= What you need to do =
Starting at the line that contains "Given: Click the Collaborators people icon" and stopping after the line that contains "Looking at the screenshot, I should 124,174.", write out the listing again with "Collaborators" switched to "Contributors" and everything else unchanged. Leave the pictures out of your answer.

= Record set =
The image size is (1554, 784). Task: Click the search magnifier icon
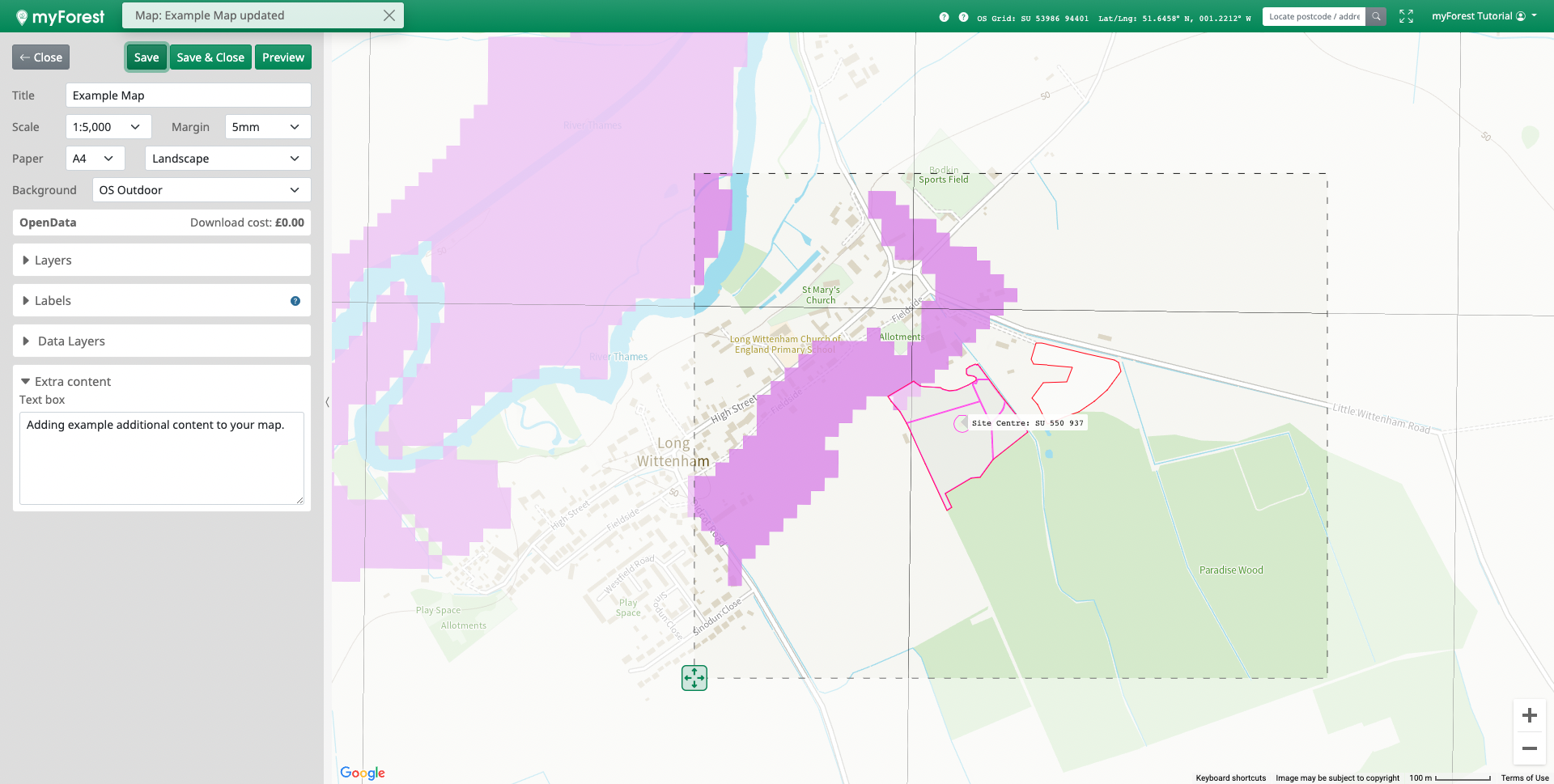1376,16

---

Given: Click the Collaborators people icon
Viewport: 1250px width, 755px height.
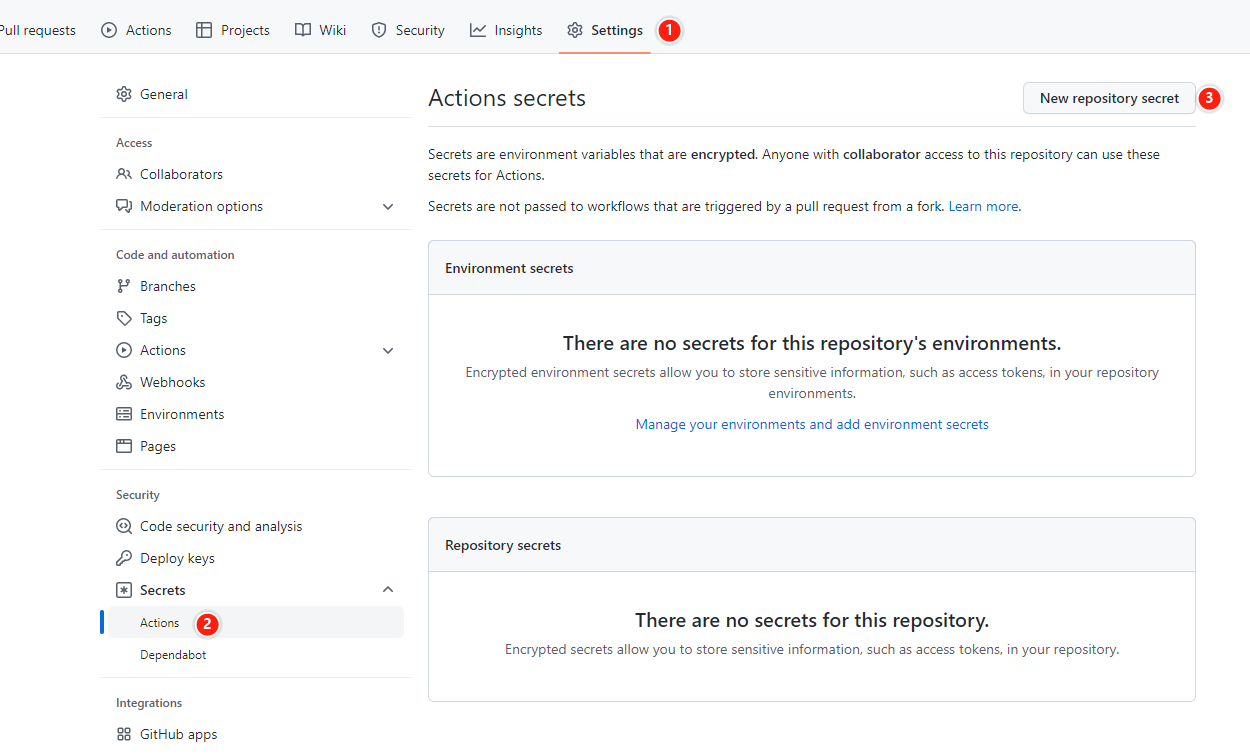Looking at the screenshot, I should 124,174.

= Reply to the task =
Given: Click the Contributors people icon
Viewport: 1250px width, 755px height.
Looking at the screenshot, I should 124,174.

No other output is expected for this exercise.